Let's say, we have an user for which are 2 sessions configured. Now the
> user has been logged in into the guac-client and is connected to 1 session.
>
> I see, that the user does bad things in his session and i want do kick it
> off and disable his account. So i change his password and kick of the
> session.
> But he's still logged in in the guac-client and immediately he can
> reconnect
> the session.
>
> In the documentation i didn't find a possiblity to kick the login into the
> guac-client. The only option i found to influence the guac-client login is
> the "api-session-timeout", but this option only affects on inactivity.
>

I do agree that this would be a nice feature to have, but it is indeed a
feature, and its absence is not a security problem.

In the meantime, you can actually kick a user such that they cannot
reconnect by:

1) Revoking their access to the connection in question.
2) Killing their active session to that connection.
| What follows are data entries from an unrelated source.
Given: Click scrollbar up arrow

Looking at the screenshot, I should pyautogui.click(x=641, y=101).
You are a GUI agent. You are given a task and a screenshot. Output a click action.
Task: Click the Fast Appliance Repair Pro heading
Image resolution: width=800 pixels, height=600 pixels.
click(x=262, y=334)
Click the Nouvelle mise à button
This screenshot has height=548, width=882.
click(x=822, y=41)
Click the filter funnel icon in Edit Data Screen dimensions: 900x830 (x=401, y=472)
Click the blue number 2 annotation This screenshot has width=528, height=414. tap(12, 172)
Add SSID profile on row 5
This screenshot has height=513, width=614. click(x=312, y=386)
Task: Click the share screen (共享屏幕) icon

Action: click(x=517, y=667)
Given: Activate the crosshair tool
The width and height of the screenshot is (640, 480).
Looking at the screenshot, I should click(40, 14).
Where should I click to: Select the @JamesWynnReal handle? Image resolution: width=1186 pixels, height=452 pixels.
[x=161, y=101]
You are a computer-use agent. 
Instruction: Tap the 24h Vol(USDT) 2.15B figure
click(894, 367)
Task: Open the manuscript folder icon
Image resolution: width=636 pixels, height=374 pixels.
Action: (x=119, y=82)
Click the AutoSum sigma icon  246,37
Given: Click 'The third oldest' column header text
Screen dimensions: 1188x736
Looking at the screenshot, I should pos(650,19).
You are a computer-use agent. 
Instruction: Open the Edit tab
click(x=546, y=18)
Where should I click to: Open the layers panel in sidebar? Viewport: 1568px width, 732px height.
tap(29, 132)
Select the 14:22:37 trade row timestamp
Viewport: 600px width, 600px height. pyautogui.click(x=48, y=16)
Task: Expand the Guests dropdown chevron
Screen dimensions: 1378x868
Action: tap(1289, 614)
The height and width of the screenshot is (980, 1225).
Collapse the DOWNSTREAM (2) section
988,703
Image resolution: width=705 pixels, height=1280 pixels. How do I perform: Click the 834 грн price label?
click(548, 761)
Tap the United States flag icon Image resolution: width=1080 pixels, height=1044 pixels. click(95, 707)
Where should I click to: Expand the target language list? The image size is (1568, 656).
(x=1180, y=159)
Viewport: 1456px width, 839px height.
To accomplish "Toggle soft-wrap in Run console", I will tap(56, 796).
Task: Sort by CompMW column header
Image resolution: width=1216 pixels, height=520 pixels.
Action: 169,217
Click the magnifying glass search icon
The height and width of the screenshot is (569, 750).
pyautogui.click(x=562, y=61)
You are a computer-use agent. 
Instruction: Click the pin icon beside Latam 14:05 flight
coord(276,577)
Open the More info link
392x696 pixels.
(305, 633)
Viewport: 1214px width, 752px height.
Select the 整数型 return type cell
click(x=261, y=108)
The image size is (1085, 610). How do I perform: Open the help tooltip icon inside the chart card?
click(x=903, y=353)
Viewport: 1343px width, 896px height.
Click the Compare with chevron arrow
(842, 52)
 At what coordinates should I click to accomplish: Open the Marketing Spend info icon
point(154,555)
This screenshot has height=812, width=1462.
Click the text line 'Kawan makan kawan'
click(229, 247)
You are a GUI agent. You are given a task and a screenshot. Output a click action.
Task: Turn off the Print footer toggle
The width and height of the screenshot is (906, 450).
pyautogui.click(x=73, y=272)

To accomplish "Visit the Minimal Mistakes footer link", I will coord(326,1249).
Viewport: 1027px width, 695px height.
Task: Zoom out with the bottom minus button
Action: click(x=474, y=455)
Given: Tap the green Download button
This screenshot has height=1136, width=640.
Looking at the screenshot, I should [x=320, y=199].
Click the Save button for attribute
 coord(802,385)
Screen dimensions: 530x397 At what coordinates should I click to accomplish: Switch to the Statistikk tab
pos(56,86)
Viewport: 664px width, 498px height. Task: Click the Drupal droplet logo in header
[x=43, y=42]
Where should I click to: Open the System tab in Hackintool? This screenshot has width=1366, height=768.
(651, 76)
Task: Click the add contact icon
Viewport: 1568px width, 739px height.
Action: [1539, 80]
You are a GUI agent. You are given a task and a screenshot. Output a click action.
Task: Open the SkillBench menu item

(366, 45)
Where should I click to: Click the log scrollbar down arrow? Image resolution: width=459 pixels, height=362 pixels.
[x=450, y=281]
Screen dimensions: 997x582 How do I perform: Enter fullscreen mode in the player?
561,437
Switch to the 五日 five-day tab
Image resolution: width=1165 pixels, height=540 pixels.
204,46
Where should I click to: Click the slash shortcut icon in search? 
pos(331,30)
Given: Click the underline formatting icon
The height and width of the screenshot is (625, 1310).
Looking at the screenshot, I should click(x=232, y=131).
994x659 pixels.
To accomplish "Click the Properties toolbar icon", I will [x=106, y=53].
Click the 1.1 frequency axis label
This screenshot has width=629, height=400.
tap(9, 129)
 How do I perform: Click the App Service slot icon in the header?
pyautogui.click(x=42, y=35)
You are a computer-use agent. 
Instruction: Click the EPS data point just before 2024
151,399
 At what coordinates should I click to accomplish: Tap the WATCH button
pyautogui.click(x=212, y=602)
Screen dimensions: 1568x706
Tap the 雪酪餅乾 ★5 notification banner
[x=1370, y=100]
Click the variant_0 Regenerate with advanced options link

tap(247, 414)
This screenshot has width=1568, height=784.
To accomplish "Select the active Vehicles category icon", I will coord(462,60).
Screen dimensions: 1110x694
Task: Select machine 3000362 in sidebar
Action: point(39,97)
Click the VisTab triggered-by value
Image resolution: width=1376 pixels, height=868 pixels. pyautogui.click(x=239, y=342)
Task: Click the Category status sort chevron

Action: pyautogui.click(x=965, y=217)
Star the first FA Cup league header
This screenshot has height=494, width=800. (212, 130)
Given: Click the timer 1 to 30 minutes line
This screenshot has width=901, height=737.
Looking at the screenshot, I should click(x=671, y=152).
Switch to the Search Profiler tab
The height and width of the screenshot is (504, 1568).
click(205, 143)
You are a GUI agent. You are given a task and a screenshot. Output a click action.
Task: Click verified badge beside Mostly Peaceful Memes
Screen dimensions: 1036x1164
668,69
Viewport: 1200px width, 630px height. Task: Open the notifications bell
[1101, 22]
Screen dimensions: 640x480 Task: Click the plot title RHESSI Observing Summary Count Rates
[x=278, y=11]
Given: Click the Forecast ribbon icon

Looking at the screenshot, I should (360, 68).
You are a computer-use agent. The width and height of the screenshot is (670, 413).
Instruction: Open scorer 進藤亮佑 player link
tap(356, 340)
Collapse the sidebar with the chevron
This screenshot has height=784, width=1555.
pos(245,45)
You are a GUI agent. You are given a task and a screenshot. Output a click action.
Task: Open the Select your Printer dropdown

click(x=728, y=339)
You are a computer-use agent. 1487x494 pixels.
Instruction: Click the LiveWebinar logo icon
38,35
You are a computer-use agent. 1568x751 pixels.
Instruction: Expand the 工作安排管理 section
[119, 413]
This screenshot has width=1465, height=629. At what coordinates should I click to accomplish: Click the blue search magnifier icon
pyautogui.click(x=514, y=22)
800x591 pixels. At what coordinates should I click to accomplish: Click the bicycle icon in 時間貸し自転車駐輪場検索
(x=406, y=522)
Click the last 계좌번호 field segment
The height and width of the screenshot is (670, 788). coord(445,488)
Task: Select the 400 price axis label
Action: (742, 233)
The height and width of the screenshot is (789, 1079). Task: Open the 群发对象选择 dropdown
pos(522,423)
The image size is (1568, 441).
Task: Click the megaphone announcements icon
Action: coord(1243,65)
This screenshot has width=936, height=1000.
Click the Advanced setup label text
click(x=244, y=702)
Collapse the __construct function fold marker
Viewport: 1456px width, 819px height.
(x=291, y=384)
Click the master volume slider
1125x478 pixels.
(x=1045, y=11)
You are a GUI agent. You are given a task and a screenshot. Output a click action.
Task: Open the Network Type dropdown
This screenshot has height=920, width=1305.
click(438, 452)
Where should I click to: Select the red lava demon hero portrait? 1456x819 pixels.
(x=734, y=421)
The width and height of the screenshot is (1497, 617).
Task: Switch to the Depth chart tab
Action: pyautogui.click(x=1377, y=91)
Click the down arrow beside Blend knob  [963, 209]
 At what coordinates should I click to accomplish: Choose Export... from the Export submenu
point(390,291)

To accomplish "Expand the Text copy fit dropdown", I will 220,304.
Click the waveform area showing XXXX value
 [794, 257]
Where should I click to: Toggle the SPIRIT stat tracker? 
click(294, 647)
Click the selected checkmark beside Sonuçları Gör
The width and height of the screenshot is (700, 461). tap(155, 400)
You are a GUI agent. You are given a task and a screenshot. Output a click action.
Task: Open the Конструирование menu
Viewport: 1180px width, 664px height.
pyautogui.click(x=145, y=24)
Though the user will still be logged in, access will now be denied if they
attempt to reconnect.

Maybe a new option "auto-session-logout" would be useful, which, if set,
> will
> automatically kick off the guac-login if the session is closed. So he can't
> login again as the password has been changed.
>
> What do you think about that ?
>
>
I think that if we're going to add a feature which allows administrators to
forcibly log off users, then we should add a feature which allows
administrators to forcibly log off users. No need to hack things together
with additional configuration parameters which happen to cover the need in
a specific case. In fact, given recent support for tracking user
login/logoff, I see the addition of admin UI sections for displaying user
login/logoff history as well as active user sessions as a good fit.